Unlocking Therapeutic Potential: Harnessing Extracellular Vesicles and miRNAs to Combat Muscle Wasting Disorders

Approximately 40% of the human body’s mass is comprised of skeletal muscle, making it the largest organ in the human body. These muscles play a crucial role in providing stability, supporting movement, and maintaining the integrity of internal organs. Importantly, skeletal muscles possess the inherent ability to grow and regenerate, whether in response to injury or as a result of physiological conditions such as exercise. This study explores the intrinsic regenerative capabilities of skeletal muscle and their potential application in addressing chronic muscle illnesses, muscle wasting associated with aging, and specific neuromuscular pathologies like Duchenne muscular dystrophy (DMD). There is presently no cure for such muscle wasting conditions, but a potential solution involves utilizing stem cell therapy. Nevertheless, before therapeutic applications can be considered viable, challenges like limited accessibility, regulation of cell destiny, and paracrine effects on the host tissue must be tackled. Therefore, current research is focusing more on the potential of cell-free therapeutics, including the abundance of extracellular vesicles (EVs) and their cargo in the skeletal muscle niche. Our research focuses on EVs, which include exosomes, microvesicles, and apoptotic bodies, which play a crucial role in intercellular communication. We identify key microRNAs (miRNAs/miRs) within the EVs that could serve as therapeutic targets, as well as utilize EVs as delivery vehicles.

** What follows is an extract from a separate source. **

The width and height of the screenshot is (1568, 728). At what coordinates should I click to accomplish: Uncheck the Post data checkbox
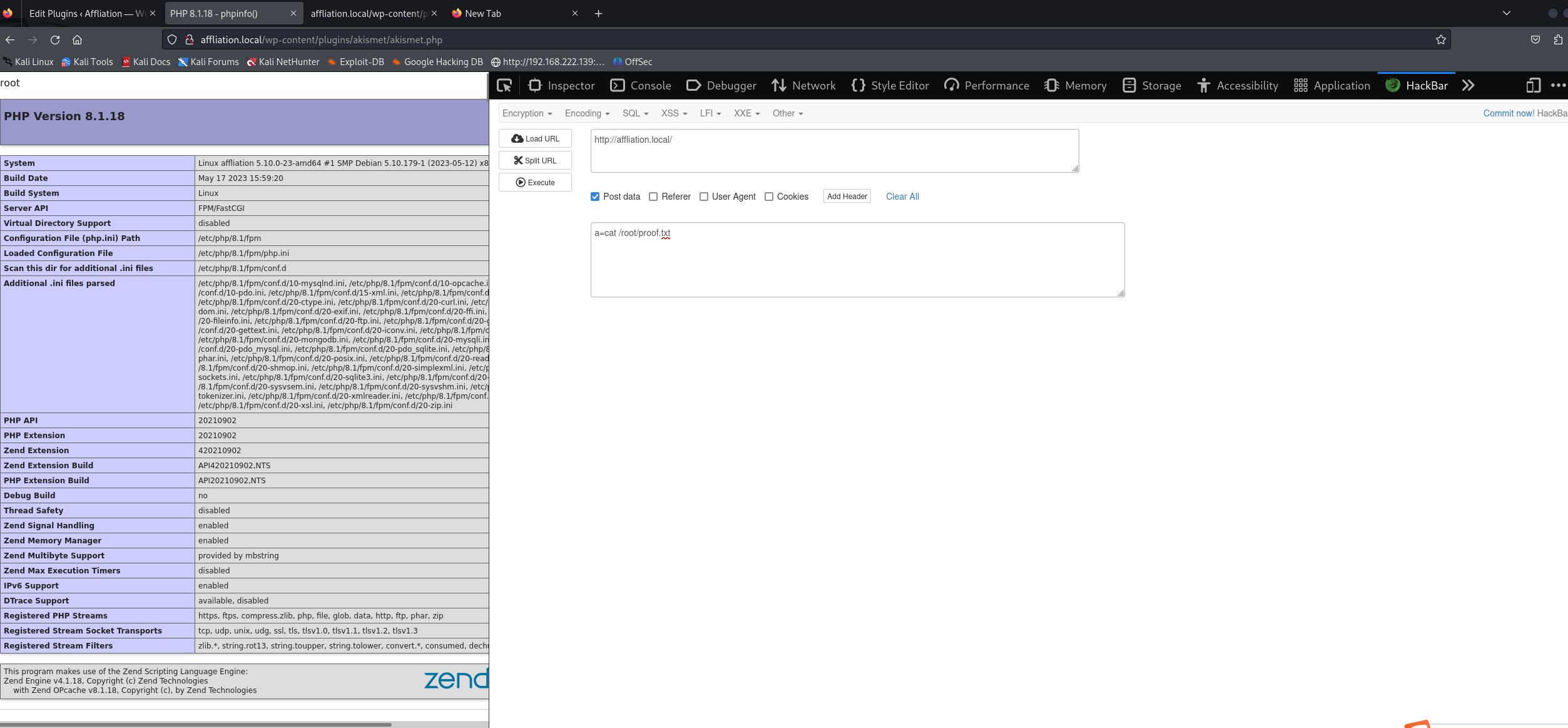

In the first aspect of our research, we analyzed the content of extracellular vesicles derived from animal models with muscle hypertrophy and wasting due to a chronic disease and aging. Through transcriptome, protein cargo, and miRNA analysis, we identified a hypertrophic miRNA signature, including miR-1 and miR-208a, with potential applications in mitigating muscle wasting. In vitro experiments using mesoangioblasts (MABs), adult stem cells associated with blood vessels, showed an increased efficiency in myogenic differentiation when exposed to this signature. Furthermore, we administered these miRNA-treated MABs into the leg muscles of immunodeficient mice undergoing muscle injury and age-related deterioration, resulting in improved muscle weight and cross-sectional area. Our findings demonstrate that miRNAs originating from EVs replicate the muscle-enhancing effects observed in a mouse model of muscle hypertrophy.

In the second part of our study, we focused on using small EVs (<200 nm) as delivery vehicles for potent molecules, particularly miRNAs, to address muscle-related pathologies, specifically muscular dystrophy. We identified a novel pro-myogenic miRNA cocktail (miRNA-146b and miRNA-212) and tested its efficacy on myoblasts, including those derived from DMD and isogenic control induced pluripotent stem cells (iPSCs). Furthermore, we explored the use of EVs as delivery vehicles for these miRNAs, with comparisons indicating superior efficiency over synthetic nanoparticles. Our study also ventures into in vivo applications, demonstrating successful delivery of the pro-myogenic miRNA combination to the hindlimb muscles of immunodeficient β-sarcoglycan-null mice using custom-engineered EVs. Additionally, we expanded our investigations into three-dimensional (3D) cell culture, employing iPSC-derived skeletal muscle spheroids to better replicate real tissue conditions.

Overall, this research sheds light on the therapeutic potential of extracellular vesicles and their miRNA cargo in promoting muscle regeneration. The identified miRNA signatures, delivery mechanisms using EVs, and insights from 3D cell culture models collectively contribute to advancing cell-free therapeutics for various muscle-related pathologies.